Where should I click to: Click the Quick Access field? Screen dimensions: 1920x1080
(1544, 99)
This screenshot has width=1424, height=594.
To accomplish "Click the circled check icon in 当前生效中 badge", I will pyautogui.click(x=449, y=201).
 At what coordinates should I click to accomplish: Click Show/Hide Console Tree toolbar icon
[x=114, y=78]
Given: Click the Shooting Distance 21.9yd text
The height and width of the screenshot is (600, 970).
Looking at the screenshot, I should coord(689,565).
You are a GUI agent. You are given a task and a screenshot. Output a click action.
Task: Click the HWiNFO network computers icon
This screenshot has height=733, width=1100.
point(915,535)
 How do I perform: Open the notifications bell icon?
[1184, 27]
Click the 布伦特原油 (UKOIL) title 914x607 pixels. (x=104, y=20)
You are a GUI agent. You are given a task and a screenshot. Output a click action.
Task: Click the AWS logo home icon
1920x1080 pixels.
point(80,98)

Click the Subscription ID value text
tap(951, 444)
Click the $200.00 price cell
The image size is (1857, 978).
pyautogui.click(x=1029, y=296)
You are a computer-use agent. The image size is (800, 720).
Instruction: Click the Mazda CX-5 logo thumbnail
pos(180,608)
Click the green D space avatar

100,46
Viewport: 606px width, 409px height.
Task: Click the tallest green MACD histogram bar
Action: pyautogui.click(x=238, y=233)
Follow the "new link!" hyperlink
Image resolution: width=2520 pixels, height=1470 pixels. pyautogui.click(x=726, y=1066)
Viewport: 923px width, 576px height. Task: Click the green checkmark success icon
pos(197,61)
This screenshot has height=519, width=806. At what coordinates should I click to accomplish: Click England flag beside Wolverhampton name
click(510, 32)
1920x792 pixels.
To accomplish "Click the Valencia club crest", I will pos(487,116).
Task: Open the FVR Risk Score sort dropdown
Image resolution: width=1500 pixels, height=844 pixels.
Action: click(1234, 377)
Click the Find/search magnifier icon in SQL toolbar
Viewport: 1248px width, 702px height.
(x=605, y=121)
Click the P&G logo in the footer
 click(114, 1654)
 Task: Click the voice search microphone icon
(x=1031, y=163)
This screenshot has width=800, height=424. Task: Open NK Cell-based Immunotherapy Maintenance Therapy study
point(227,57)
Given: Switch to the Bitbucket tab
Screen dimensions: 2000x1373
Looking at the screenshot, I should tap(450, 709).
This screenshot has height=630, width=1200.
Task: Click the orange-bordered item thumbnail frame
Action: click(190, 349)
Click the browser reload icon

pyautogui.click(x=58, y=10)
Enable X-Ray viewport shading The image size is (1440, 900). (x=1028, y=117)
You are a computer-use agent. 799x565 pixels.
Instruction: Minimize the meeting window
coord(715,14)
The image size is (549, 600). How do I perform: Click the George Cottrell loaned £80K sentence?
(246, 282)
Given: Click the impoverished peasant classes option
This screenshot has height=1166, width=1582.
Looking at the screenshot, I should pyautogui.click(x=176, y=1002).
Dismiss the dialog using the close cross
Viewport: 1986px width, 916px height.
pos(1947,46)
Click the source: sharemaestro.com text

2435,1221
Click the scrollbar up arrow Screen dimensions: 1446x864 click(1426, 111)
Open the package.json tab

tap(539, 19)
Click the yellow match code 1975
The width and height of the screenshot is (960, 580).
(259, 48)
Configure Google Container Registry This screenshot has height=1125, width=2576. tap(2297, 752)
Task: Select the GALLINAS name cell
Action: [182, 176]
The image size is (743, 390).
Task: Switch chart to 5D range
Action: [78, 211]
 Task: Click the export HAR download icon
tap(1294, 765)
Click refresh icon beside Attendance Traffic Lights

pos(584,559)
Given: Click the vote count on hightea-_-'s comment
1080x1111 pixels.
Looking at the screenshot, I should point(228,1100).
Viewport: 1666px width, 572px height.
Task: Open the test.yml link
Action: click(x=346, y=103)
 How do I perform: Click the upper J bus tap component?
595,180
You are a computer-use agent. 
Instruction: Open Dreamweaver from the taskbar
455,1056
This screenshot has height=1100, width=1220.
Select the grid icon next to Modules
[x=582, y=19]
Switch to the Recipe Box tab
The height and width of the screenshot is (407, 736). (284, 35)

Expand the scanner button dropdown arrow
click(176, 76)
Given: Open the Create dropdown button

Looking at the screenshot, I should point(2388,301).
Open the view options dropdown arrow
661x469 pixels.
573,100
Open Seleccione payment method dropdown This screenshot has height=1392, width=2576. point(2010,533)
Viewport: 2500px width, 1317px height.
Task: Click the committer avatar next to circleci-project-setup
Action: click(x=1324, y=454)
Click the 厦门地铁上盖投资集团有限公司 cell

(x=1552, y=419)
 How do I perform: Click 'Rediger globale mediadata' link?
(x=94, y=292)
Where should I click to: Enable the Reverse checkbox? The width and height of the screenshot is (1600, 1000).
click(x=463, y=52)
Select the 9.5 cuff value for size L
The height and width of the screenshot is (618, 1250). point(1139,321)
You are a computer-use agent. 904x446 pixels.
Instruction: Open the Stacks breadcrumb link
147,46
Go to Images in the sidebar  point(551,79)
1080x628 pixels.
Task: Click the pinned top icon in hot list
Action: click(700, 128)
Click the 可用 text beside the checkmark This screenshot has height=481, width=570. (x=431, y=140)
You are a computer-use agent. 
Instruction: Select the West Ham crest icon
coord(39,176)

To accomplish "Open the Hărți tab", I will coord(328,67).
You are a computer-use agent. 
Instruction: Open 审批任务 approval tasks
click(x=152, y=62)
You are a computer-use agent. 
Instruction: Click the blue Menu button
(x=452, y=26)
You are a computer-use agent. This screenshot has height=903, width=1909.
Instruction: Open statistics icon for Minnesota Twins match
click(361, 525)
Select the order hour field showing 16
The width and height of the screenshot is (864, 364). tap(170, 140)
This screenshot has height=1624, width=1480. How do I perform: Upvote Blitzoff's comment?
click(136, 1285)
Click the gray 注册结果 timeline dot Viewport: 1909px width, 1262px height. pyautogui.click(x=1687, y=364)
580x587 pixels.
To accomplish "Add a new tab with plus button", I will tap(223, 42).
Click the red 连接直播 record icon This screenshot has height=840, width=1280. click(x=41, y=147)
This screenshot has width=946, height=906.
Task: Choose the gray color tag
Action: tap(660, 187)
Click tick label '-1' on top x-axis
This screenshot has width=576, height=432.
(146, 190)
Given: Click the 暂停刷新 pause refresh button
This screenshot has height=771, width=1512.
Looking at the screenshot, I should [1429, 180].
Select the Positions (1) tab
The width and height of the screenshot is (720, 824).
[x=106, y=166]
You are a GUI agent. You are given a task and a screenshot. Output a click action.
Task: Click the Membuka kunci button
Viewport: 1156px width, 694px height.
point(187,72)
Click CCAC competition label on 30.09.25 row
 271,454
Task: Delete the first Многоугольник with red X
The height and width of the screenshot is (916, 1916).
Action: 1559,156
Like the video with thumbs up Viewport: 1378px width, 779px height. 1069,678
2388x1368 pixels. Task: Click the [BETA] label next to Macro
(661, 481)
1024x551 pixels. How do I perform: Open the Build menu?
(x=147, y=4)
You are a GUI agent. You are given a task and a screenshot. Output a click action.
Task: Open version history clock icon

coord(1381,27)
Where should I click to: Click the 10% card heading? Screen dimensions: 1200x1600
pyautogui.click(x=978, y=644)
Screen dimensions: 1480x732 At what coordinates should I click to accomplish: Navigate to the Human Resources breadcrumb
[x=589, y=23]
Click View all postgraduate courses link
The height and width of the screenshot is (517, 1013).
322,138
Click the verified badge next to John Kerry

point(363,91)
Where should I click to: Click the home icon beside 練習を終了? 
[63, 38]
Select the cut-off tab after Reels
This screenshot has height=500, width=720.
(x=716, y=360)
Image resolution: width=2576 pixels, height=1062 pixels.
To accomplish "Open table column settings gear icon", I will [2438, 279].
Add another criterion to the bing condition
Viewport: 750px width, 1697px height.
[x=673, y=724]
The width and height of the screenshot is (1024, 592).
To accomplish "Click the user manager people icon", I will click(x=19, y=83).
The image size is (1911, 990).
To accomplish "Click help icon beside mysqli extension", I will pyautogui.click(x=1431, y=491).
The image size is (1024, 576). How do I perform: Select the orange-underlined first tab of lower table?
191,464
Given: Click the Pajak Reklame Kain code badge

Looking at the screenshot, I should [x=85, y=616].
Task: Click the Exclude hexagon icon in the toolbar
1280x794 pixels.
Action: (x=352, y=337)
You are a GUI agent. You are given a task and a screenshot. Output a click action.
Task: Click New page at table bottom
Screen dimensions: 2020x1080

________________________________________

Copy the listing above word for word, from the line with "How do I perform: Click the upper" up to and including the line with "The height and width of the screenshot is (618, 1250).".

### The completed task:
 How do I perform: Click the upper J bus tap component?
595,180
You are a computer-use agent. 
Instruction: Open Dreamweaver from the taskbar
455,1056
This screenshot has height=1100, width=1220.
Select the grid icon next to Modules
[x=582, y=19]
Switch to the Recipe Box tab
The height and width of the screenshot is (407, 736). (284, 35)

Expand the scanner button dropdown arrow
click(176, 76)
Given: Open the Create dropdown button

Looking at the screenshot, I should point(2388,301).
Open the view options dropdown arrow
661x469 pixels.
573,100
Open Seleccione payment method dropdown This screenshot has height=1392, width=2576. point(2010,533)
Viewport: 2500px width, 1317px height.
Task: Click the committer avatar next to circleci-project-setup
Action: click(x=1324, y=454)
Click the 厦门地铁上盖投资集团有限公司 cell

(x=1552, y=419)
 How do I perform: Click 'Rediger globale mediadata' link?
(x=94, y=292)
Where should I click to: Enable the Reverse checkbox? The width and height of the screenshot is (1600, 1000).
click(x=463, y=52)
Select the 9.5 cuff value for size L
The height and width of the screenshot is (618, 1250). point(1139,321)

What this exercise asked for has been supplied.